PandaPics

By pandammonium

Whee … splash!

Update: jumping into rivers is not recommended by the Cambridgeshire Fire and Rescue Service.

Five lads on the bridge. One jumped off, shortly before this one. The last three chatted on the bridge for ages, then jumped off one by one.

(I’m sure I’ve blipped something like this before, but I can’t find it.

Update: I knew I’d blipped something like this before!)

We were at the pub to rest and recover from our nearly 12-and-a-half-mile walk in toasty heat.

Route

I was given the responsibility of creating a route for today’s walk, with the suggestion of heading towards Little Downham, so we didn’t need to get the train. I’m not sure that will happen again :D

I packed my bag with more stuff than necessary for one day to get used to carrying all the things for when we do Hadrian’s Wall Path.

Water tower

We set off and went uphill – the village has one hill, with a few routes up it. We saw the water tower (see extra) closer up than I’ve ever seen it. It really is big.

Holiday home

We went along a public footpath along the edge of a field (with no drainage ditch!) at the top of the hill that joins the road where Mr Perkins’ holiday home is. From there, we crossed the A10, and the real adventure began.

Experience

The route took in a lot of droves and public footpaths, some of which Mr Pandammonium was familiar with, but not necessarily in the same direction that we were travelling in.

He knew, for example, that the public footpath through the farm on the map didn’t coincide with where the path actually went. The mapped path goes straight through a wheat field.

Water cycle

Further on, we came across a machine pumping water out of the drainage ditch, where it had drained into from the fenland fields, and along to an irrigation spray that waters the fields that have drained their water into the drainage ditches, whence it is pumped onto the fields to water the fields whence the water has drained into the drainage ditches …
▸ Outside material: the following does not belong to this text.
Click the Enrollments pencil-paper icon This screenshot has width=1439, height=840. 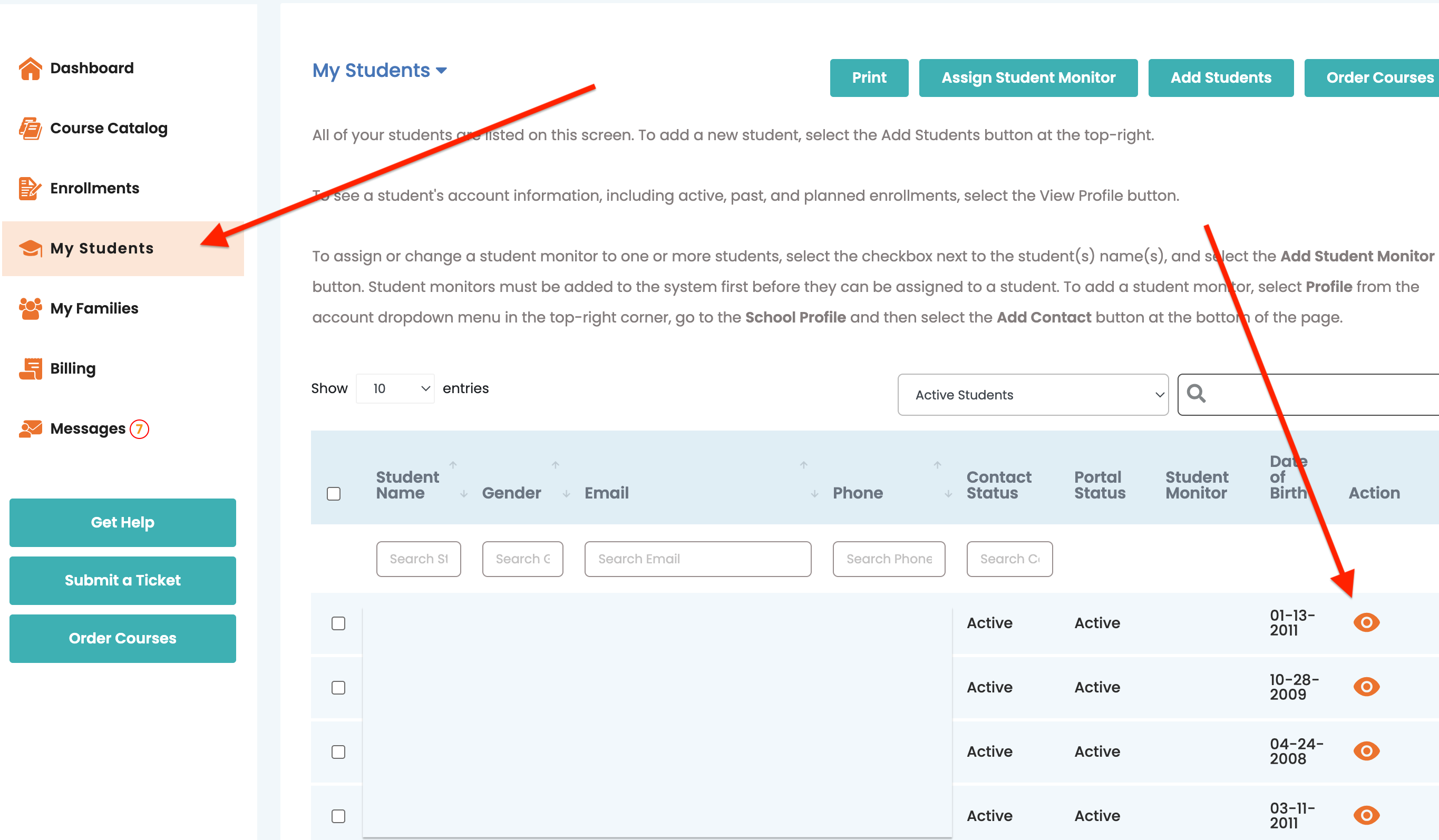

We were boiling, and the water looked nice and cool and refreshing. Mr Pandammonium thought it might go as far as the path, but I wasn’t so sure. When we drew almost level with it, the plants on the path were wet: it seemed the water did reach the path; we just needed the breeze to go in the right direction when the irrigator rotated back to us.

We didn’t have to loiter long. A fine spray sprinkled us with coolness, then it swept away. I was reluctant to move for a little while because the breeze coming through the spray was deliciously cool. The sprinkler headed back our way, and we noticed it was doing bigger drops. We got a bit damp, which was nice and cooling, and it dried off pretty quickly.

Wide

We crossed the train line, then arrived at a fork in the drove. The OS app said to go left, but before we carried on, we noticed a sign along the right-hand drove banning motor vehicles. (We saw other instances of the same sign on later droves.)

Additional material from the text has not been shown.